Ancak askeri emir komuta zincirindeki hangi unsurların Kongre önündeki geri çekilmeyi kolaylaştırdığına ve bunun Trump’ın emriyle yapılıp yapılmadığına dair hiçbir araştırma yapılmadı.

Azil soruşturması yöneticileri, davalarını yalnızca Trump’ın eylemleriyle sınırlandırırken bile, başlattıkları soruşturmaya yönelik son derece sınırlı, yasalara harfiyen uyan gerekçelerle kovuşturmaya diz çöktürdüler.

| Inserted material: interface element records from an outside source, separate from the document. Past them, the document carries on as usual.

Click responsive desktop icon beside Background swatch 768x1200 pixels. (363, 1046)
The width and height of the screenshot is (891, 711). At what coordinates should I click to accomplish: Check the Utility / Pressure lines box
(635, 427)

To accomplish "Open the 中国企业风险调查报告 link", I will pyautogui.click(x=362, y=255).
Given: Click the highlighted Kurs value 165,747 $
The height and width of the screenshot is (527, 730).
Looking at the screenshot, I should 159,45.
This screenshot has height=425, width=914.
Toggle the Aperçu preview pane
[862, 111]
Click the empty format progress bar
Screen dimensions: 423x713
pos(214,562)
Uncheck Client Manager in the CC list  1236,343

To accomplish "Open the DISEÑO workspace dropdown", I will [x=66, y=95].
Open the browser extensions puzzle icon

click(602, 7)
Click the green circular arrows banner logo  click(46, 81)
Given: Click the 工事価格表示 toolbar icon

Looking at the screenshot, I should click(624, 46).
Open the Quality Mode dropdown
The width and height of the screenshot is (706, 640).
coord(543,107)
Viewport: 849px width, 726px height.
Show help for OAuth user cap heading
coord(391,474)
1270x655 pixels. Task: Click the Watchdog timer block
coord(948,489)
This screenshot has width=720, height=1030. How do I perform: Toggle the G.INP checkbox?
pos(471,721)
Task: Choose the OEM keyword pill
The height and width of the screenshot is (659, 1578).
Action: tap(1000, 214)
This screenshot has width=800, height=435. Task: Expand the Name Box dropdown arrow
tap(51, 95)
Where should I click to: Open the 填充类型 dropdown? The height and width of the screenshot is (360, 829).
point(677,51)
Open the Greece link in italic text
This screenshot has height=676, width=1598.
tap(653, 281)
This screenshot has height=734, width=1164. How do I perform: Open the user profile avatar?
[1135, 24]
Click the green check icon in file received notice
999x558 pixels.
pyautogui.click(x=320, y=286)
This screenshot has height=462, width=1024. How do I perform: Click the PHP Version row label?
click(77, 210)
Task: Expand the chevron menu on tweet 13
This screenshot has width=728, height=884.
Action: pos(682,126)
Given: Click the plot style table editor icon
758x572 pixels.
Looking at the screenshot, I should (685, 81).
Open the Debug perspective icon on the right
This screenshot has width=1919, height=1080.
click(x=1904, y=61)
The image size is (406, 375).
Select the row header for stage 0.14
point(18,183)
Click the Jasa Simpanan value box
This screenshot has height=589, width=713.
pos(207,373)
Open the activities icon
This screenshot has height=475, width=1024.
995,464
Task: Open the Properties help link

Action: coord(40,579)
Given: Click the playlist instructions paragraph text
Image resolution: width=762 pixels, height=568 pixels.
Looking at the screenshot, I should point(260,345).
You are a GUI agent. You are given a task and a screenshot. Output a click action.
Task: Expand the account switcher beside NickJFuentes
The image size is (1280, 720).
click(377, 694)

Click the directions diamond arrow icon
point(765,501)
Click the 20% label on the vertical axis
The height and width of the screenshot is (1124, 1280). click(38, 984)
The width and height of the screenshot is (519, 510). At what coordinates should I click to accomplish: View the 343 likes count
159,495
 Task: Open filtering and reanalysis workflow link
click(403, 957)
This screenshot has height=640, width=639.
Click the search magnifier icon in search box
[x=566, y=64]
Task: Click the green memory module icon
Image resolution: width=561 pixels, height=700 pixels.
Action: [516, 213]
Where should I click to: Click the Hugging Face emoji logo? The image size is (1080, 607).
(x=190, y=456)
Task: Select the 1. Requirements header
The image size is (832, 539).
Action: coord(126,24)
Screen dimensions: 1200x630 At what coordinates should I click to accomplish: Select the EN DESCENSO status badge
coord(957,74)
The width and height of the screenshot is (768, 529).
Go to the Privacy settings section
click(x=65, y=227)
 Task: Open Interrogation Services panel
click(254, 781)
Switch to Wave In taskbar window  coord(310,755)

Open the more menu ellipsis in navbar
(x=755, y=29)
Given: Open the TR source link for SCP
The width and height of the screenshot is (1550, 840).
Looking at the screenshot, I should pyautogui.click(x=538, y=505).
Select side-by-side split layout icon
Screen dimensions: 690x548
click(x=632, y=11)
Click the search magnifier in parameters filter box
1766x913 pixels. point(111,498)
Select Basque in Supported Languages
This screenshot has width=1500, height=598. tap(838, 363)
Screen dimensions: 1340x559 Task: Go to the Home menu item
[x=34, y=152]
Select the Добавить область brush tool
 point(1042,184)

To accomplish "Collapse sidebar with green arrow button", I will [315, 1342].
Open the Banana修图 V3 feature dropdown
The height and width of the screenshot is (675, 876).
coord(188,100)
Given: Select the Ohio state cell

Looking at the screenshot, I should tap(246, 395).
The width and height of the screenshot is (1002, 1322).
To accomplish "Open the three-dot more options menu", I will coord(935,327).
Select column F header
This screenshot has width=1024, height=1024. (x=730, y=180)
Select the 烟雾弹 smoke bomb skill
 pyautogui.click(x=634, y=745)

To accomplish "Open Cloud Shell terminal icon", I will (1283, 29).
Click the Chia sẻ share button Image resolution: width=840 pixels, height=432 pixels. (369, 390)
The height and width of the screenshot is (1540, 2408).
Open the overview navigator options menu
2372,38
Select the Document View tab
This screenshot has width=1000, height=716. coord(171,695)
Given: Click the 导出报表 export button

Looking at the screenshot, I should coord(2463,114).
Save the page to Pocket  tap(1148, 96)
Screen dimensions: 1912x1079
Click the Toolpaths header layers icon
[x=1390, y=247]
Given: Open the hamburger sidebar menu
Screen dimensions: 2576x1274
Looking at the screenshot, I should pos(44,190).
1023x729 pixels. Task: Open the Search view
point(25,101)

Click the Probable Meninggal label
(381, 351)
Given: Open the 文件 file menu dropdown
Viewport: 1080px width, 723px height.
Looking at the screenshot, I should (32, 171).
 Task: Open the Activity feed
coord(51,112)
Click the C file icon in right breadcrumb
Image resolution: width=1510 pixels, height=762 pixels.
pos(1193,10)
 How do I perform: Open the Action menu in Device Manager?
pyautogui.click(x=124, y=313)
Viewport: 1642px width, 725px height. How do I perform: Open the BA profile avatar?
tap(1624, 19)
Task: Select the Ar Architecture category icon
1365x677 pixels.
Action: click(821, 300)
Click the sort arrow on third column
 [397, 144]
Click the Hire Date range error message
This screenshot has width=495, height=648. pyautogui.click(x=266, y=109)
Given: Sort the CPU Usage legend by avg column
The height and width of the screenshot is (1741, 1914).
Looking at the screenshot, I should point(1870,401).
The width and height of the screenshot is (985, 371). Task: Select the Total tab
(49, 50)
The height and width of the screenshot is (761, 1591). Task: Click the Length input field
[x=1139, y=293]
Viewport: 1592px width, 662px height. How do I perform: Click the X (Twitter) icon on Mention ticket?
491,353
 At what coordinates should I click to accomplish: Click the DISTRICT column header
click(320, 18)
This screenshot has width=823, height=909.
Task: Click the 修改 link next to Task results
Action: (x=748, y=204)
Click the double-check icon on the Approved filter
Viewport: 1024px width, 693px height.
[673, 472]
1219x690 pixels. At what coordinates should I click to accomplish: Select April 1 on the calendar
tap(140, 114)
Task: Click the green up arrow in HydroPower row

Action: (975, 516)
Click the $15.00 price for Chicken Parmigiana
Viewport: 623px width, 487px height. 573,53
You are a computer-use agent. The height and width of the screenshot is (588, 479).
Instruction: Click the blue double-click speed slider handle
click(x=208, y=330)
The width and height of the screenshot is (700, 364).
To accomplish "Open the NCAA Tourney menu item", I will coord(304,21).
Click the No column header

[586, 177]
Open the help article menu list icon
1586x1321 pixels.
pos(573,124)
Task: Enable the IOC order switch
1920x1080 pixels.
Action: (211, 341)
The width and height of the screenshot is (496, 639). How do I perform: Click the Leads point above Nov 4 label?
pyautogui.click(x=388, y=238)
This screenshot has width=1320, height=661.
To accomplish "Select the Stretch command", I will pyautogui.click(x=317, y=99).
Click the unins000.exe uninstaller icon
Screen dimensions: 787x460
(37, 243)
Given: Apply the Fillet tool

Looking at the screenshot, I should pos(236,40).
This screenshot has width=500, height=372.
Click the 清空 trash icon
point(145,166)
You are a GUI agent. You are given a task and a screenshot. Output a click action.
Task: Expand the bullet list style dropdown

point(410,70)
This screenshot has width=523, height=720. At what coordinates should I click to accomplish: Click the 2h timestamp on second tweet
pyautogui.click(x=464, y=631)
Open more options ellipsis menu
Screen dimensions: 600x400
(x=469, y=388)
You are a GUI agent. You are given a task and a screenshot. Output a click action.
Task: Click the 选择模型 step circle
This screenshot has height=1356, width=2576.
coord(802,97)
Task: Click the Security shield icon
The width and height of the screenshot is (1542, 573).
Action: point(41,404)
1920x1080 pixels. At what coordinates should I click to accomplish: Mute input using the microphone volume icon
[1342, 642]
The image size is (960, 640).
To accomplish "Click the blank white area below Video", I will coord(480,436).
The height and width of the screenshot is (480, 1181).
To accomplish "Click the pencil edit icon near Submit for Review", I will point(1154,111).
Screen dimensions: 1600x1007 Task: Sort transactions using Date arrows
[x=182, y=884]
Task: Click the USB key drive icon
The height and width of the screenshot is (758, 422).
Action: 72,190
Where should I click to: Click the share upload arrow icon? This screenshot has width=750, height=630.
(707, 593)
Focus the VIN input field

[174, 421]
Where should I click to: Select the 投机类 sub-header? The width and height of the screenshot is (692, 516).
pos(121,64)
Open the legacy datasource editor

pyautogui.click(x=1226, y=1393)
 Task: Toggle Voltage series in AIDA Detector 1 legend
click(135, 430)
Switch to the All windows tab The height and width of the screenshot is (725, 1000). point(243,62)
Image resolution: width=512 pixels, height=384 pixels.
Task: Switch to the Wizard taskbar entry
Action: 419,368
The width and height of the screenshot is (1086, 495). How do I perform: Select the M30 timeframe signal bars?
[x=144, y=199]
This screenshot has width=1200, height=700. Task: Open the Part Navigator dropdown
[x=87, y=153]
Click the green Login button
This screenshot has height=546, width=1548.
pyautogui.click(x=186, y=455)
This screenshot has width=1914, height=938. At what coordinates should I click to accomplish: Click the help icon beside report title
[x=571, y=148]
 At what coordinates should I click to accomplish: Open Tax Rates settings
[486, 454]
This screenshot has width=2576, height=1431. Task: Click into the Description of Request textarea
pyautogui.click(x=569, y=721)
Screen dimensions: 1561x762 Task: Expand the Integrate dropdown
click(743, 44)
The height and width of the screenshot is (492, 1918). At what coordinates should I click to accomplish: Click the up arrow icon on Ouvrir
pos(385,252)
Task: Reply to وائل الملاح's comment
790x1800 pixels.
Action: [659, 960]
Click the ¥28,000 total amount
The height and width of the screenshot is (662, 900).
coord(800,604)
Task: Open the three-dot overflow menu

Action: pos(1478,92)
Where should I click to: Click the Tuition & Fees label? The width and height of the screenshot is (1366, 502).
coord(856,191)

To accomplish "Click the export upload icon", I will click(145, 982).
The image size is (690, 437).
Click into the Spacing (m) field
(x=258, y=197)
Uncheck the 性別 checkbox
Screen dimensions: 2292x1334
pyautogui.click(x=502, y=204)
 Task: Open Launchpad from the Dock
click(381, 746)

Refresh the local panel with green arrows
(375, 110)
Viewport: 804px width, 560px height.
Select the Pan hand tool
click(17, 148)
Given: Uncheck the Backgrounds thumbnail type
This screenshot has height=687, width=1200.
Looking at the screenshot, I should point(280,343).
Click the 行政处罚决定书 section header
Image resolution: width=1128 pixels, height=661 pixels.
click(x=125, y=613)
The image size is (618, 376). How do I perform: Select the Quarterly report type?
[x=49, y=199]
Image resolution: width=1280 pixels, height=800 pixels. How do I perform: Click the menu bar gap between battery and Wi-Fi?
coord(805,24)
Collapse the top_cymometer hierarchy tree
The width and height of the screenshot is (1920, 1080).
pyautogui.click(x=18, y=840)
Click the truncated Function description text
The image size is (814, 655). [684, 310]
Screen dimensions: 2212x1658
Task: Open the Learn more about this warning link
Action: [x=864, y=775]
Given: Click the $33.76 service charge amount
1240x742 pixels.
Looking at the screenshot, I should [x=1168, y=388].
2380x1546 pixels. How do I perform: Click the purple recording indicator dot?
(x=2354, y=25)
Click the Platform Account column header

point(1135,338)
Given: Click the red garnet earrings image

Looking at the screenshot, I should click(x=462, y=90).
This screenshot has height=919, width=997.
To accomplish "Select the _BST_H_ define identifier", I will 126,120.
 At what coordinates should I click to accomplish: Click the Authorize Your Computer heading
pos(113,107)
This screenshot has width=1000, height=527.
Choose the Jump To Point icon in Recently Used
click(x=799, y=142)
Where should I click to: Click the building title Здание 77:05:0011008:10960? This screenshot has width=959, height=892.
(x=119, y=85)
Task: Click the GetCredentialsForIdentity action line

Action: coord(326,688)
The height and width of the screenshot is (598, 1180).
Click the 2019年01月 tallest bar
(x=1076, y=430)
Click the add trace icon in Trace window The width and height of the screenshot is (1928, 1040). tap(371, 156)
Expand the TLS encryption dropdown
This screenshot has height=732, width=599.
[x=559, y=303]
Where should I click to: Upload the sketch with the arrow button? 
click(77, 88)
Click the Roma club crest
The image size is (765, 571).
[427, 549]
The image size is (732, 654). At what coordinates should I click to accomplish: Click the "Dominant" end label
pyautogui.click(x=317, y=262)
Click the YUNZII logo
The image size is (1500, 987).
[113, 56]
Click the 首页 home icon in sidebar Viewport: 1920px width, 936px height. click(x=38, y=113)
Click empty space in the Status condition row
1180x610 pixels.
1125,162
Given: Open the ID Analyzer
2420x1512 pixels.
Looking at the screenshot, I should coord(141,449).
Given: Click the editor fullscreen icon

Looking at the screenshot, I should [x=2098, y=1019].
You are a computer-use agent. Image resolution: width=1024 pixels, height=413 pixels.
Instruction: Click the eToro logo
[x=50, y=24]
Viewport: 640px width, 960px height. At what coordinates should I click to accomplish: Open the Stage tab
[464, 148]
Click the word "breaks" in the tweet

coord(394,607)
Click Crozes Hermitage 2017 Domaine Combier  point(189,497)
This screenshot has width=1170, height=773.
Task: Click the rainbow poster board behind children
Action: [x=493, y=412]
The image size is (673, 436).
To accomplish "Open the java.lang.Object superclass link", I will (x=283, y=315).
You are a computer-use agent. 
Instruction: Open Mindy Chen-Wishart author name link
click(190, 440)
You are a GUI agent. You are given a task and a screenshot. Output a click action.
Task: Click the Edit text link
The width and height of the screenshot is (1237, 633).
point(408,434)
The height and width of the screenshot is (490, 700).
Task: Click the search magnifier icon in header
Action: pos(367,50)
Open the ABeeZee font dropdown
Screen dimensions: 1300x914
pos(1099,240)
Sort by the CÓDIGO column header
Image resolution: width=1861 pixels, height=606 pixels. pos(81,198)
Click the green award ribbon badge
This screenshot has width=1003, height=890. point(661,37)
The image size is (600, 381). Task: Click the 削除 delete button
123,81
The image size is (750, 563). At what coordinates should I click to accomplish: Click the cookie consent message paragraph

Cuma akşamı, bir Cumhuriyetçi olan Washington Temsilcisi Jaime Herrera Beutler, Trump’ın Cumhuriyetçi Meclis Azınlık Lideri Kevin McCarthy ile yaptığı telefon görüşmesinde isyancıları aktif olarak desteklediğini ortaya koyan bir açıklama yaptı. Herrera Beutler’a göre, McCarthy saldırıyı durdurması için Trump’a yalvarırken, Trump açıkça isyancıların yanında yer alarak şöyle demişti: “Kevin, sanırım bu insanlar seçim konusunda senden daha üzgünler.”

Demokratlar Senato’nun kontrolünü elinde tutarken, sadece Herrera Beutler değil, aynı zamanda Trump’ın seçim sonucunu iptal ettirme girişimini ve federal güçlerin geri çekilmesini ilk elden bilen onlarca kişi mahkemeye çağrılarak yeminli ifade vermeye zorlanabilirdi.

Demokratlar, Herrera Beutler’i ve muhtemelen diğer tanıkları ifade vermeleri için getirmek üzere yapılan bir oylamayı kazanmalarına rağmen, aniden geri adım attılar ve Herrera Beutler’in ifadesinin üzerinden 24 saat geçmeden yargılamayı aceleyle sona erdirdiler.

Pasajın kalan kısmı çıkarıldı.